A Blas de Otero, por otra parte, nadie en su sano juicio lee ya. Hay quien dice que es necesario proponer a los jóvenes obras y textos con los que puedan conectar —¡qué horrible concepto este!—, así que basta con explorar el lirismo en las supremas letras del pop comercial o en la legión de «malotes» que pueblan el reguetón y el hip-hop. Quizás también valga algún poema de amor bien seleccionado, para que no les duela mucho la cabeza. Pero, desde luego, no tiene sentido enfrentarlos al horror de ser un ángel cargado con alas de cadenas

Luchando, cuerpo a cuerpo, con la muerte,
Al borde del abismo, estoy clamando
A Dios. Y su silencio, retumbando,
Ahoga mi voz en el vacío inerte.
Oh, Dios. Si he de morir, quiero tenerte
Despierto. Y, noche a noche, no sé cuándo
Oirás mi voz. Oh Dios. Estoy hablando
Solo. Arañando sombras para verte.
Alzo la mano, y tú me la cercenas.
Abro los ojos: me los sajas vivos.
Sed tengo, y sal se vuelven tus arenas.
Esto es ser hombre: horror a manos llenas.
Ser –y no ser- eternos, fugitivos.
¡Ángel con grandes alas de cadenas!

Blas de Otero, Ángel fieramente humano (1950).

Ni, por supuesto, hacerles creer que cuando todo parezca carecer de sentido siempre existirá el recurso a la palabra. ¡Valiente idiotez!

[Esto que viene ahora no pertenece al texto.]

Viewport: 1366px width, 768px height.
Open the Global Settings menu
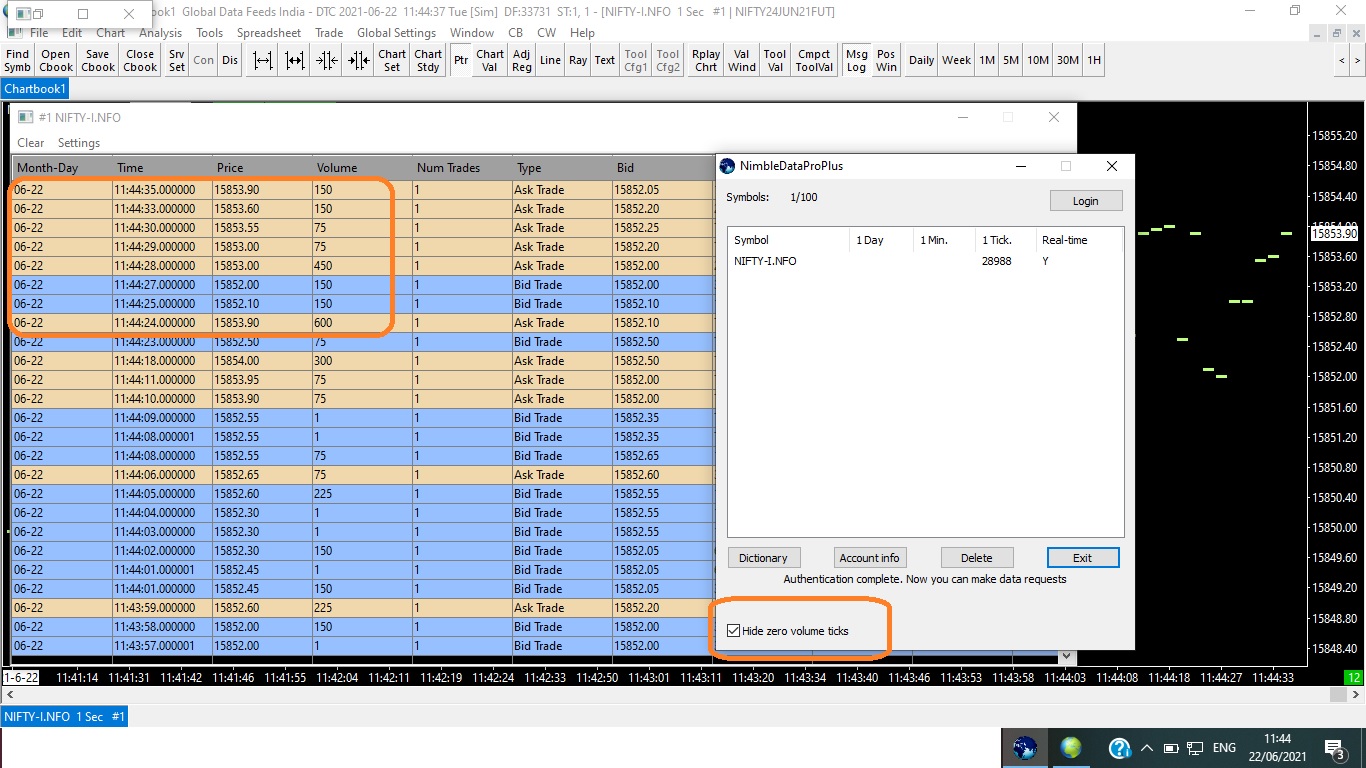(396, 33)
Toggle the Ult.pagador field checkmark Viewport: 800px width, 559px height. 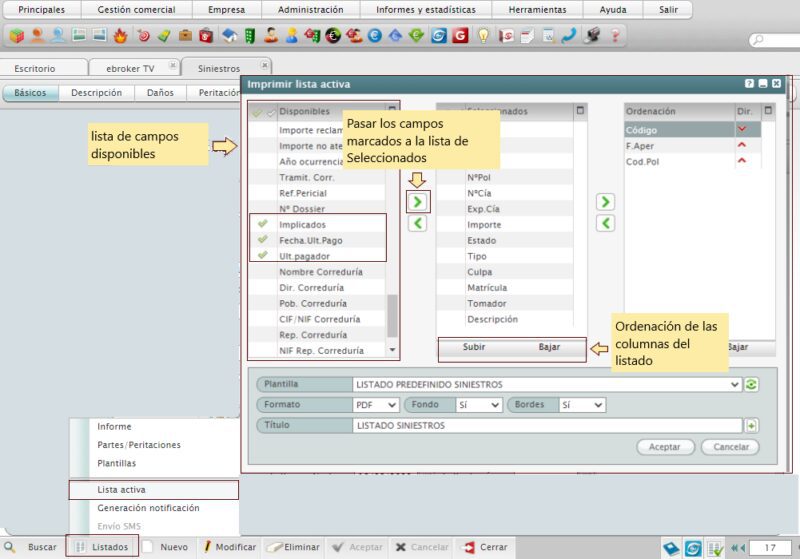coord(262,256)

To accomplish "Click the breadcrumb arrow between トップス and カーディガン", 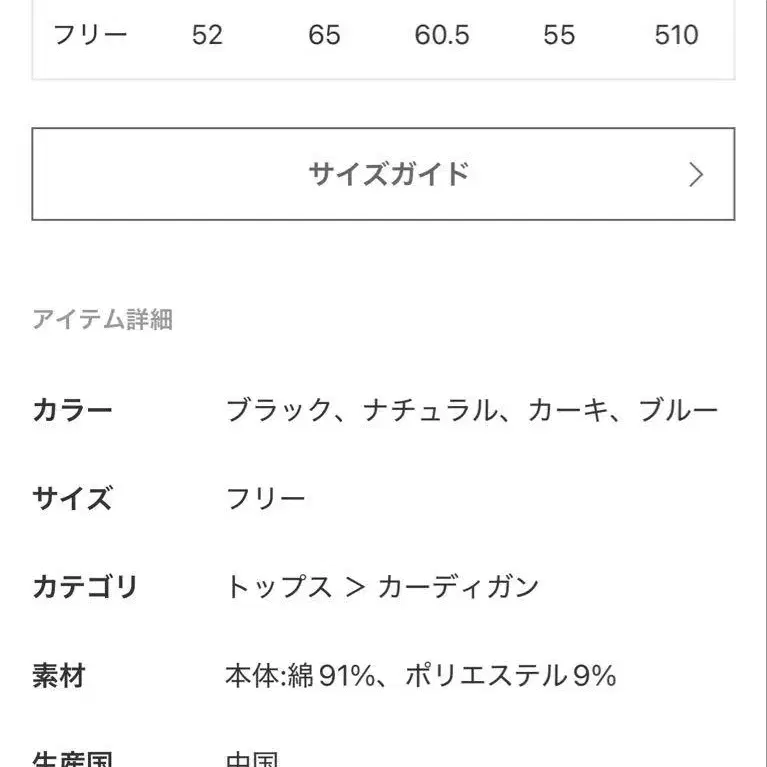I will coord(354,587).
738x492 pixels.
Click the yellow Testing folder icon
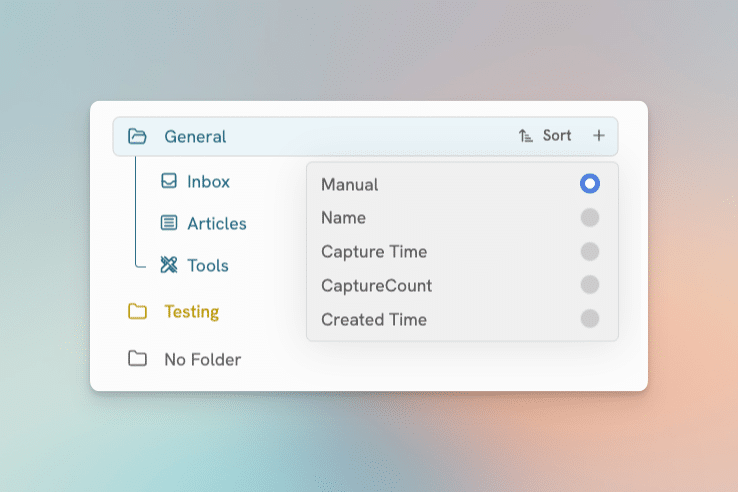click(x=138, y=312)
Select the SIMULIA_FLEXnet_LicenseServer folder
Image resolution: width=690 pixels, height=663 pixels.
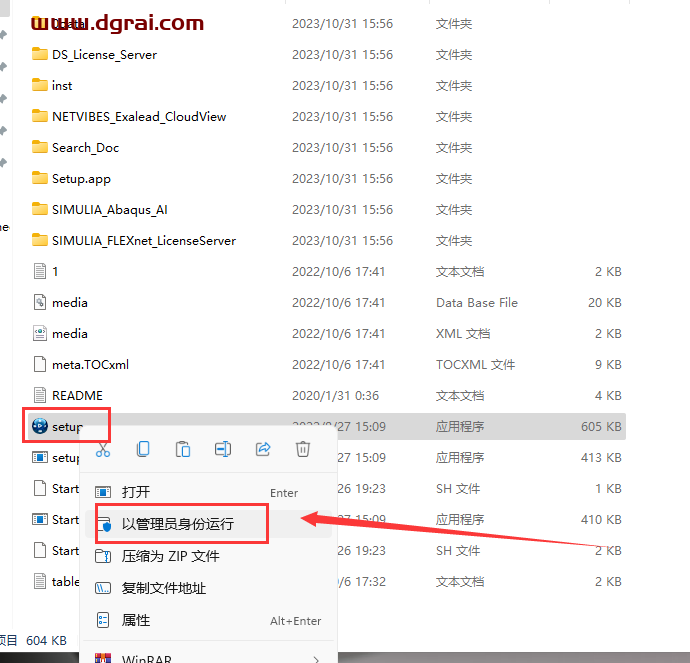click(x=143, y=240)
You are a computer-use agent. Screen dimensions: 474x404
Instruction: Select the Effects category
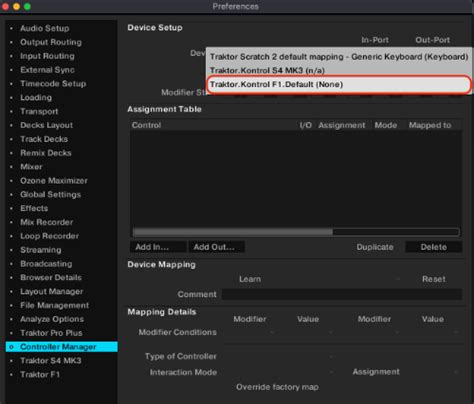pos(34,208)
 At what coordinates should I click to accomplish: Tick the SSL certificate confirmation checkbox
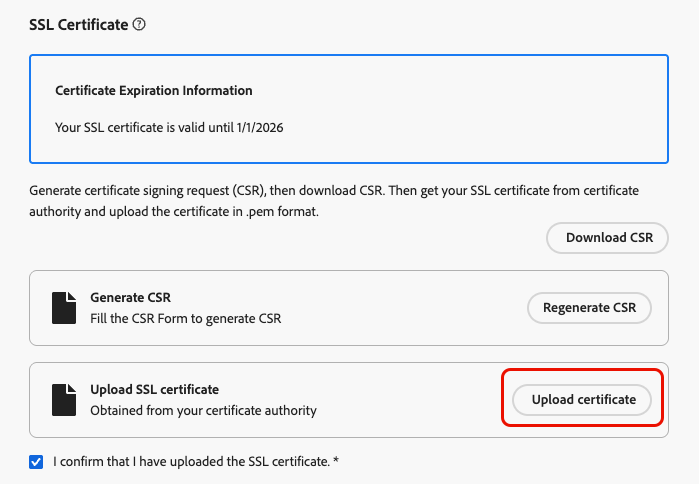coord(37,462)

Si he perdido la vida, el tiempo, todo
Lo que tiré, como un anillo, al agua,
Si he perdido la voz en la maleza,
Me queda la palabra.
Si he sufrido la sed, el hambre, todo
Lo que era mío y resultó ser nada,
Si he segado las sombras en silencio,
Me queda la palabra.
Si abrí los labios para ver el rostro
Puro y terrible de mi patria,
Si abrí los labios hasta desgarrármelos,
Me queda la palabra.

Blas de Otero, Pido la paz y la palabra (1955).

No, no corren tiempos de blasdeoterismo, por eso debemos eliminarlo del horizonte de lecturas. El que llegue que lo haga por sus propios medios. Además, ¿para que sirve leer poesía pudiendo ver un capítulo de Juego de Tronos?

Y ya del bueno de Buero ni hablamos. Si acaso, Historia de una escalera que, como está ambientada en un bloque de pisos recuerda a La que se avecina o a Aquí no hay quien viva. Pero nada más allá, eh, nada de El concierto de San Ovidio con sus miserables ciegos, ni, por supuesto de El tragaluz, que la locura y la vejez y los deseos frustrados y cómo las ideas enfrentan a los seres humanos no son cosas sobre las que interese leer.

VICENTE. No es locura, es vejez. Una cosa muy corriente: arteriosclerosis. Ahora estará más sujeto en casa: les regalé la televisión el mes pasado. (Ríe.) Habrá que oír las cosas que dirá el viejo. (Tira una postal sobre la mesa.) Esta postal no le gustará. No se ve gente.
(Se abstrae. Se oye el ruido de un tren remoto, que arranca, pita y gana rápidamente velocidad. Su fragor crece y suena con fuerza durante unos segundos. Cuando se amortigua, el padre habla en el cuarto de estar. Poco después se extingue el ruido en una ilusoria lejanía.)
EL PADRE. (Exhibe un monigote que acaba de recortar.) Éste también puede subir.
(Mario interrumpe su trabajo y lo mira.)
MARIO. ¿A dónde?
EL PADRE. Al tren.
MARIO. ¿A qué tren?
EL PADRE. (Señala al frente.) A ése.
MARIO. Eso es un tragaluz.
EL PADRE. Tú que sabes…
(Hojea la revista.)
ENCARNA. (Desconcertada por el silencio de Vicente.) ¿No nos vamos?
(Abstraído, Vicente no contesta. Ella lo mira con curiosidad.)
MARIO. (Que no ha dejado de mirar a su padre.) Hoy vendrá Vicente.
EL PADRE. ¿Qué Vicente?
MARIO. ¿No tiene usted un hijo que se llama Vicente?
EL PADRE. Sí, el mayor. No sé si vive.
MARIO. Viene todos los meses.
EL PADRE. Y tú, ¿quién eres?
MARIO. Mario.
EL PADRE. Tú te llamas como mi hijo.
MARIO. Soy su hijo.
EL PADRE. Mario era más pequeño.
MARIO. He crecido.
EL PADRE. Entonces subirás mejor.
MARIO. ¿A dónde?
EL PADRE. Al tren.

Antonio Buero Vallejo, El tragaluz (1967).

En fin, que se cumplen cien años del nacimiento de estos tres escritores y mucho me temo que será difícil que alguien recuerde sus nombres. Pero hay que intentarlo, qué caramba.